Inizia la scissione nel M5s, cacciati i senatori che hanno votato no a Draghi
Barbara Lezzi
18 febbraio 2021

Inizia la scissione nel Movimento Cinquestelle. La votazione sulla fiducia al governo di Mario Draghi di ieri sera al Senato apre ufficialmente lo psicodramma nel Movimento 5 Stelle. Nel Movimento 5 Stelle ormai era stata metabolizzata l’idea che il gruppo avrebbe perso altri pezzi con il voto di fiducia al governo di Mario Draghi. “Se ne andranno o saranno costretti a farlo i 15 portavoce che hanno votato no in Senato all’ex Bce” avevano annunciato dalla base grillina alla vigilia del voto. I nomi gia certi erano Rosa Abate, Luisa Angrisani, Margherita Corrado, Mattia Crucioli, Fabio De Micco, Silvana Giannuzzi, Bianca Laura Granato, Virginia La Mura, Elio Lannutti, Barbara Lezzi, Matteo Mantero, Vilma Moronese, Nicola Morra, Cataldo Mininno e Fabrizio Ortis.

I 15 senatori che hanno votato no alla fiducia saranno espulsi. Ieri al Senato il MoVimento 5 Stelle ha votato sì. Non…

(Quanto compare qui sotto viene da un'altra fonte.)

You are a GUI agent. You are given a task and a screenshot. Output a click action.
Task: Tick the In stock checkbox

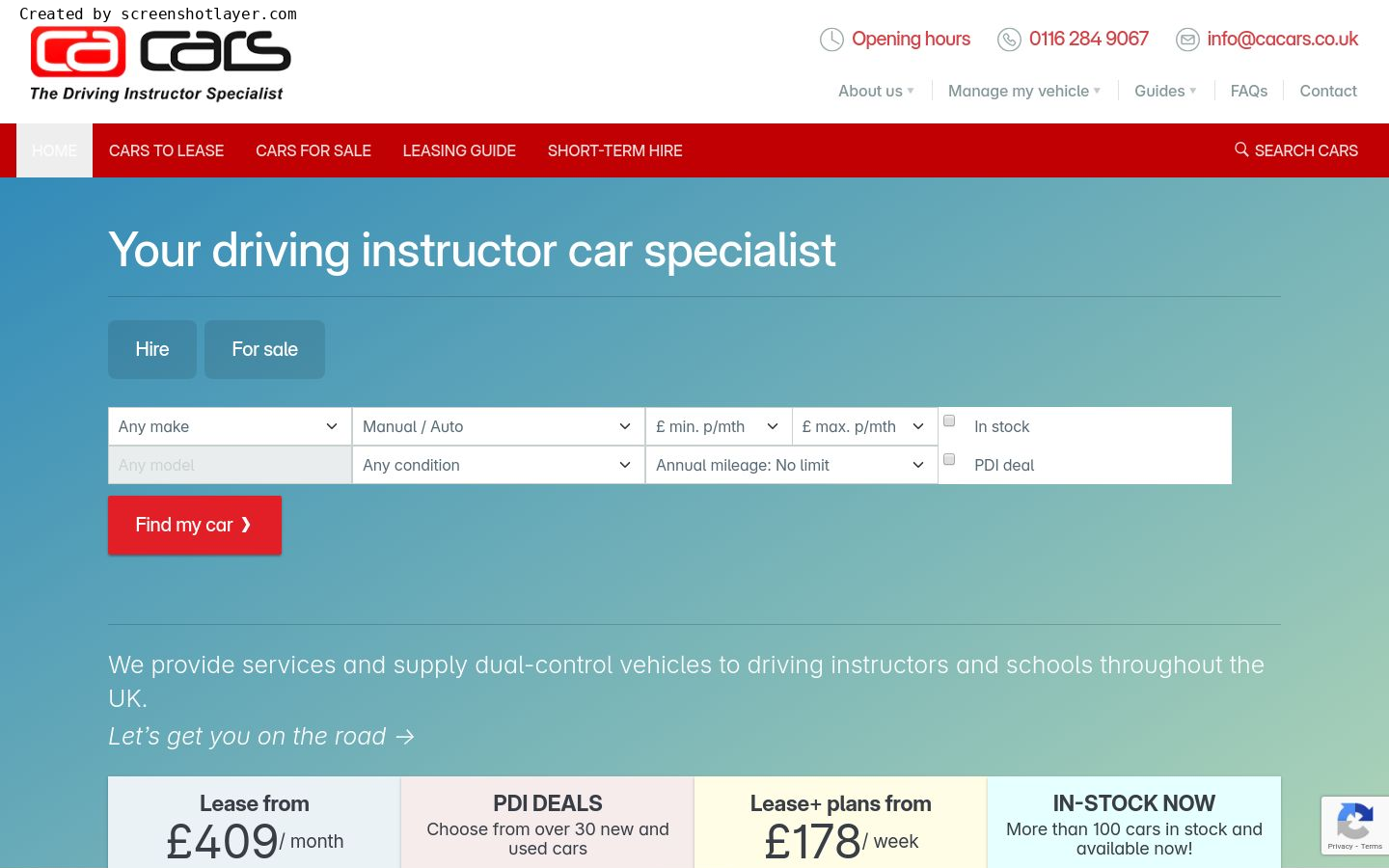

Pubblicato da Vito Crimi su Giovedì 18 febbraio 2021

Oggi la conferma ufficiale dell’epurazione a Cinque Stelle, ad annunciarlo il capo politico del MoVimento Vito Crimi, in un post su Facebook: “I 15 senatori che hanno votato no alla fiducia saranno espulsi. Ieri al Senato il MoVimento 5 Stelle ha votato sì – spiega – Non lo ha fatto a cuor leggero, è evidente. Ma lo ha fatto. Lo ha fatto con coerenza, nel rispetto dell’orientamento emerso in seguito all’ultima consultazione, dove la maggioranza dei nostri iscritti si è espressa a favore. E lo ha fatto con coraggio, assumendosi la responsabilità di una scelta che non guarda all’interesse esclusivo del MoVimento o al facile consenso, bensì agli interessi di tutti i cittadini italiani e della nostra comunità nazionale”. La prima reazione arriva da Barbara Lezzi. “Ho appena letto il post del reggente perpetuo in cui comunica l’espulsione dal gruppo parlamentare dei 15 senatori, tra cui ci sono anche io, che ieri non hanno dato la fiducia al governo Draghi. Ho preso la decisione. Mi candido a far parte del comitato direttivo del M5S (da cui non sono espulsa). Credo che il 41% degli iscritti contrari ad allearsi con tutti, compresi Berlusconi, Salvini e Renzi, debbano essere rappresentati. Sono convinta, inoltre, che se il quesito fosse stato riproposto, come lo statuto prevede, quel 41% sarebbe stato più alto. Auspico, quindi, la massima serietà nel percorso che porta alle candidature e l’urgenza necessaria a sbloccare l’azione del M5S. Coraggio”. Lo scrive Barbara Lezzi, senatrice M5s, su facebook.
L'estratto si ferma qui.